### WHAT IS BEING ASKED
Pictures aside, reproduce exactly and only the lines from the one containing "At what coordinates" through the end of the records.

───── SUPPLIED MATERIAL

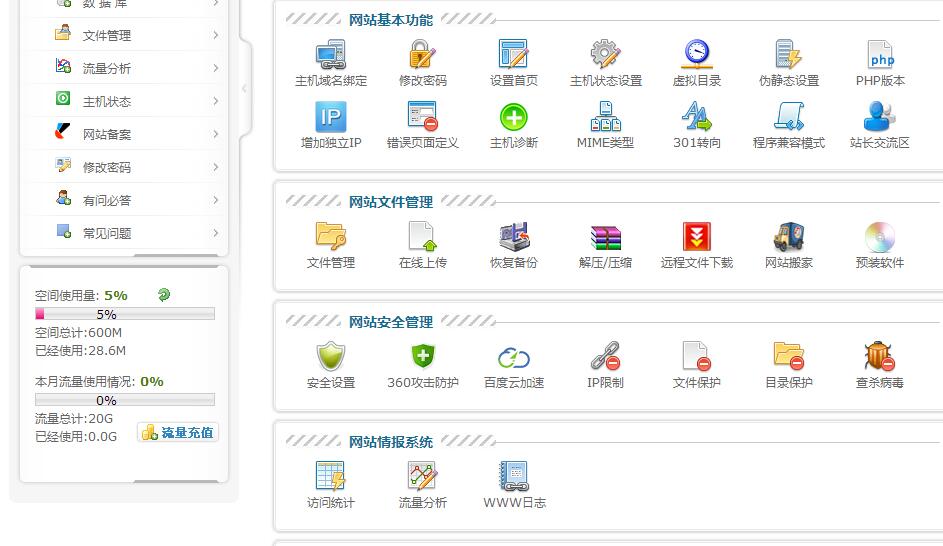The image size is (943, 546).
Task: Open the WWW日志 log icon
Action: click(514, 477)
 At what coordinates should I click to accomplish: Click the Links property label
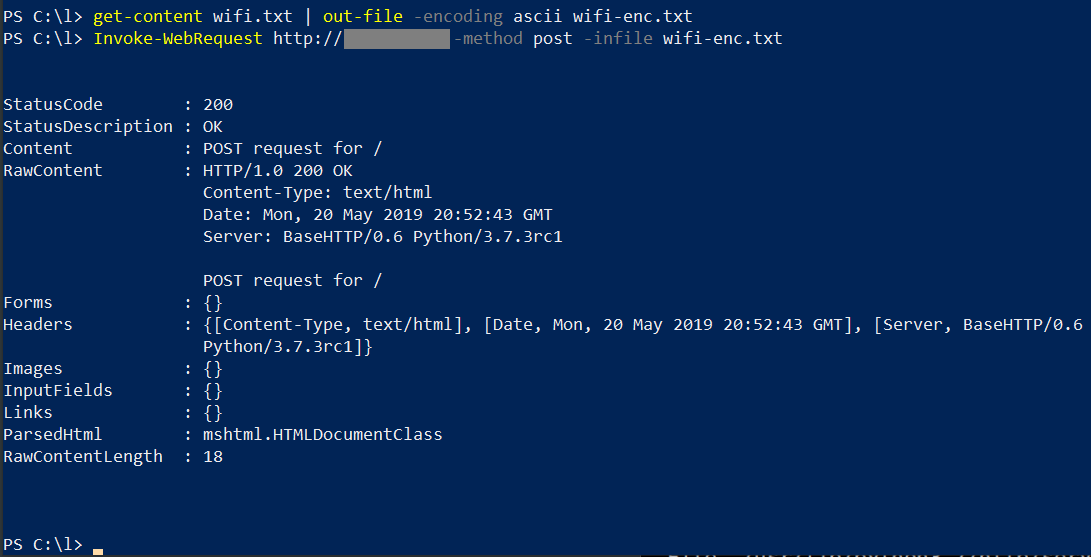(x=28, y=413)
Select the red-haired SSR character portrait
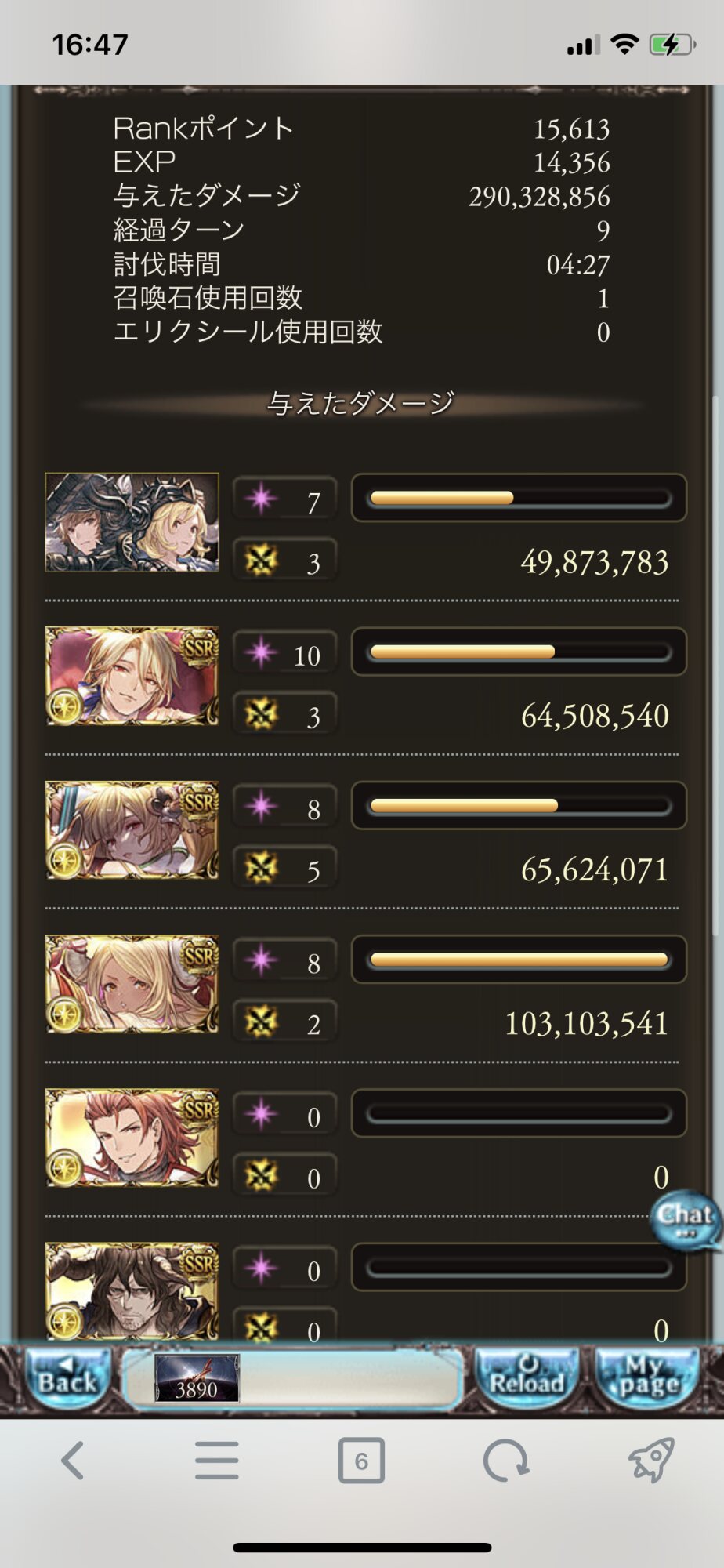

──────────

### RESPONSE TO THE TASK
 At what coordinates should I click to accomplish: Click the Links property label
(x=28, y=413)
Select the red-haired SSR character portrait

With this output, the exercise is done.